= Richard Norton, 8th Baron Grantley =

British politician

Richard William Brinsley Norton, 8th Baron Grantley (born 30 January 1956), is a retired banker and politician. In early life he worked for the Conservative Party, but joined the UK Independence Party (UKIP) when it was founded in 1993. As a hereditary peer, he was a member of the House of Lords from 1995 to 1999.

==Early life==
The son of John Norton, 7th Baron Grantley, Norton was born in 1956, and was the maternal grandson of William Hare, 5th Earl of Listowel, who served in Attlee's cabinet as the last Secretary of State for India and Burma, as the last Governor-General of Ghana and as Chairman of Committees in the House of Lords.

His ancestral Norton family included Richard Norton, who was attainted for his role as one of the leaders of the ill-fated Rising of the North in 1569, Sir Fletcher Norton who was Speaker of the House of Commons from 1770 to 1780 and was created Baron Grantley of Markenfield in 1782, and Caroline Norton, a celebrated author and campaigner for married women's rights in the nineteenth century.

He was educated at Garden House, Eaton House, Ampleforth College, and New College, Oxford, which he entered with an Open Scholarship in Mathematics, but graduated in Law. He was President of the Oxford Union in 1976.

==Career==
Norton worked in the Conservative Research Department from 1977 to 1981. In 1978 he was seconded to work for the Opposition front bench in the House of Lords. During the 1979 general election campaign he worked in Margaret Thatcher's Private Office. After the election, he became a special adviser for trade and energy and wrote The Benefits of Trade, with an introduction by the then Secretary of State for Trade, Rt. Hon. John Biffen MP.

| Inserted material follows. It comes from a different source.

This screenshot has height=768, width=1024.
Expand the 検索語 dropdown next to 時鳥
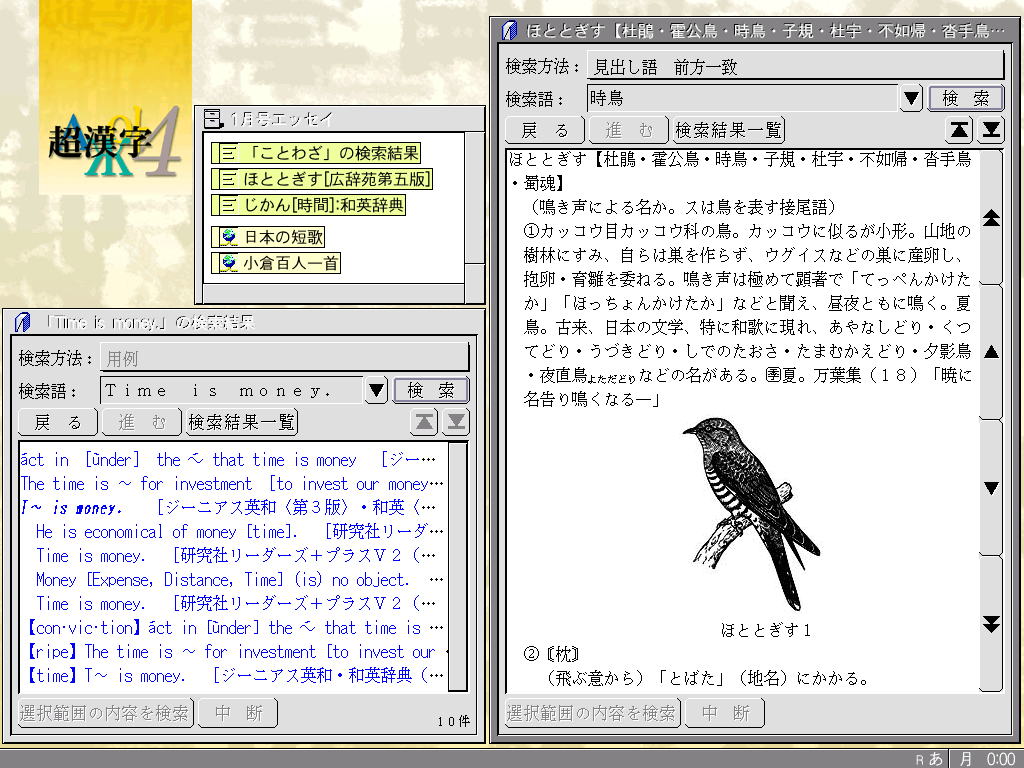(x=911, y=98)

A councillor of the Royal Borough of Kensington and Chelsea from 1982 to 1986, he was the Conservative parliamentary candidate for the Wentworth constituency at the 1983 general election.

He joined the United Kingdom Independence Party on its foundation and became one of its early patrons. On 24 June 1995 he succeeded his father, John Norton, 7th Baron Grantley, and thus became UKIP's first representative in Parliament. In 1996 he made his maiden speech in the House of Lords in the presence of his maternal grandfather, the Earl of Listowel, a member of the House of Lords since 1931, a feat unlikely ever to be repeated. In 1997 he became leader of UKIP in the House of Lords. He spoke in the House on five occasions. At the time of the reforms brought about by the House of Lords Act 1999, he did not stand for election as a continuing member, and so left the House in November 1999. After UKIP he supported the Brexit Party and now supports Reform UK.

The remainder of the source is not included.